[[ SUPPLIED MATERIAL open ]]

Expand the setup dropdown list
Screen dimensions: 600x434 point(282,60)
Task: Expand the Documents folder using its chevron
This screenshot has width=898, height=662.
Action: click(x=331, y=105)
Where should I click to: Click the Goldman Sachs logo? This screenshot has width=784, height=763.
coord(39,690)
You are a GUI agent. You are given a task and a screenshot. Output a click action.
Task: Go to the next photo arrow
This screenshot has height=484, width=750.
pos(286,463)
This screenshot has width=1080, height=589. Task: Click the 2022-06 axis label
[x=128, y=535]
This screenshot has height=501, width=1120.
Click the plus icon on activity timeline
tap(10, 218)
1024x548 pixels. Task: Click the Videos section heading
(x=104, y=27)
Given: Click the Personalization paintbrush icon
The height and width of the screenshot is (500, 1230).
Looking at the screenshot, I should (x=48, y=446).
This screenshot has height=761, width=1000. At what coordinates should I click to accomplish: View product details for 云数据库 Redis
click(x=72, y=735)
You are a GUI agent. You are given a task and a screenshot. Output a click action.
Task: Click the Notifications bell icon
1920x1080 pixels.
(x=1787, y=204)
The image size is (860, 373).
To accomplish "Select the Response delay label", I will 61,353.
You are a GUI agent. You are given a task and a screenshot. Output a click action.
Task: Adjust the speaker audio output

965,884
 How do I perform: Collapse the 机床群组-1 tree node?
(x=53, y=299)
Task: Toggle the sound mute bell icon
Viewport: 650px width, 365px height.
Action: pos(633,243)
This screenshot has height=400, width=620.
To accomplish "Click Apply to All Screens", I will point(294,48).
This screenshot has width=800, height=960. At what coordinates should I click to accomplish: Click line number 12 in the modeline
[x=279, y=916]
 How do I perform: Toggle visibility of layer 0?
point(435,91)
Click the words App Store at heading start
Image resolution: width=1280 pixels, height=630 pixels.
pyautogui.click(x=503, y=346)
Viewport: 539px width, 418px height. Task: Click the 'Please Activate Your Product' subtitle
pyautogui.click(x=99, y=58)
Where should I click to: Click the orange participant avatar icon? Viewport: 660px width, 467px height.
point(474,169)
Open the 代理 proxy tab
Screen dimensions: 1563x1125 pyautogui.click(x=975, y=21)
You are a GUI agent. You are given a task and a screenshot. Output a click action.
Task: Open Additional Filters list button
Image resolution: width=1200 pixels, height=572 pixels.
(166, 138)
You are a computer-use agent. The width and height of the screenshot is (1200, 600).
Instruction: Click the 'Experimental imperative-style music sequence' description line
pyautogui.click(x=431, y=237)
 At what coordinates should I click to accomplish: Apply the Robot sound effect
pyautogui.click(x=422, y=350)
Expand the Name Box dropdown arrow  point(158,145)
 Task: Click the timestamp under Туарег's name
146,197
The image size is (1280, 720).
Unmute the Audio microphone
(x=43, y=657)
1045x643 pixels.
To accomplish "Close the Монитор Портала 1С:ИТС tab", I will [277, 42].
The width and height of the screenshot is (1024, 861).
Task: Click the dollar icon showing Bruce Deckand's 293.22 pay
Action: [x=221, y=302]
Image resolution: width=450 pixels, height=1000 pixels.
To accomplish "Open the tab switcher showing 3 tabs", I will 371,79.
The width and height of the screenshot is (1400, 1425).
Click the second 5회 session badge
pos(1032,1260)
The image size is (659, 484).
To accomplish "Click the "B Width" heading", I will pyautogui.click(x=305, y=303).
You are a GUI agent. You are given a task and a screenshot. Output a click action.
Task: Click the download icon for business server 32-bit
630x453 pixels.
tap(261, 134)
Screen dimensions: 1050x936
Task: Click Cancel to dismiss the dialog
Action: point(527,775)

[[ SUPPLIED MATERIAL closed ]]

■ **WHAT IS EXPECTED**:
Each record above, in full: retype it verbatim.

■ **EXERCISE OUTPUT**:
Expand the setup dropdown list
Screen dimensions: 600x434 point(282,60)
Task: Expand the Documents folder using its chevron
This screenshot has width=898, height=662.
Action: click(x=331, y=105)
Where should I click to: Click the Goldman Sachs logo? This screenshot has width=784, height=763.
coord(39,690)
You are a GUI agent. You are given a task and a screenshot. Output a click action.
Task: Go to the next photo arrow
This screenshot has height=484, width=750.
pos(286,463)
This screenshot has width=1080, height=589. Task: Click the 2022-06 axis label
[x=128, y=535]
This screenshot has height=501, width=1120.
Click the plus icon on activity timeline
tap(10, 218)
1024x548 pixels. Task: Click the Videos section heading
(x=104, y=27)
Given: Click the Personalization paintbrush icon
The height and width of the screenshot is (500, 1230).
Looking at the screenshot, I should (x=48, y=446).
This screenshot has height=761, width=1000. At what coordinates should I click to accomplish: View product details for 云数据库 Redis
click(x=72, y=735)
You are a GUI agent. You are given a task and a screenshot. Output a click action.
Task: Click the Notifications bell icon
1920x1080 pixels.
(x=1787, y=204)
The image size is (860, 373).
To accomplish "Select the Response delay label", I will 61,353.
You are a GUI agent. You are given a task and a screenshot. Output a click action.
Task: Adjust the speaker audio output

965,884
 How do I perform: Collapse the 机床群组-1 tree node?
(x=53, y=299)
Task: Toggle the sound mute bell icon
Viewport: 650px width, 365px height.
Action: pos(633,243)
This screenshot has height=400, width=620.
To accomplish "Click Apply to All Screens", I will point(294,48).
This screenshot has width=800, height=960. At what coordinates should I click to accomplish: Click line number 12 in the modeline
[x=279, y=916]
 How do I perform: Toggle visibility of layer 0?
point(435,91)
Click the words App Store at heading start
Image resolution: width=1280 pixels, height=630 pixels.
pyautogui.click(x=503, y=346)
Viewport: 539px width, 418px height. Task: Click the 'Please Activate Your Product' subtitle
pyautogui.click(x=99, y=58)
Where should I click to: Click the orange participant avatar icon? Viewport: 660px width, 467px height.
point(474,169)
Open the 代理 proxy tab
Screen dimensions: 1563x1125 pyautogui.click(x=975, y=21)
You are a GUI agent. You are given a task and a screenshot. Output a click action.
Task: Open Additional Filters list button
Image resolution: width=1200 pixels, height=572 pixels.
(166, 138)
You are a computer-use agent. The width and height of the screenshot is (1200, 600).
Instruction: Click the 'Experimental imperative-style music sequence' description line
pyautogui.click(x=431, y=237)
 At what coordinates should I click to accomplish: Apply the Robot sound effect
pyautogui.click(x=422, y=350)
Expand the Name Box dropdown arrow  point(158,145)
 Task: Click the timestamp under Туарег's name
146,197
The image size is (1280, 720).
Unmute the Audio microphone
(x=43, y=657)
1045x643 pixels.
To accomplish "Close the Монитор Портала 1С:ИТС tab", I will [277, 42].
The width and height of the screenshot is (1024, 861).
Task: Click the dollar icon showing Bruce Deckand's 293.22 pay
Action: [x=221, y=302]
Image resolution: width=450 pixels, height=1000 pixels.
To accomplish "Open the tab switcher showing 3 tabs", I will 371,79.
The width and height of the screenshot is (1400, 1425).
Click the second 5회 session badge
pos(1032,1260)
The image size is (659, 484).
To accomplish "Click the "B Width" heading", I will pyautogui.click(x=305, y=303).
You are a GUI agent. You are given a task and a screenshot. Output a click action.
Task: Click the download icon for business server 32-bit
630x453 pixels.
tap(261, 134)
Screen dimensions: 1050x936
Task: Click Cancel to dismiss the dialog
Action: point(527,775)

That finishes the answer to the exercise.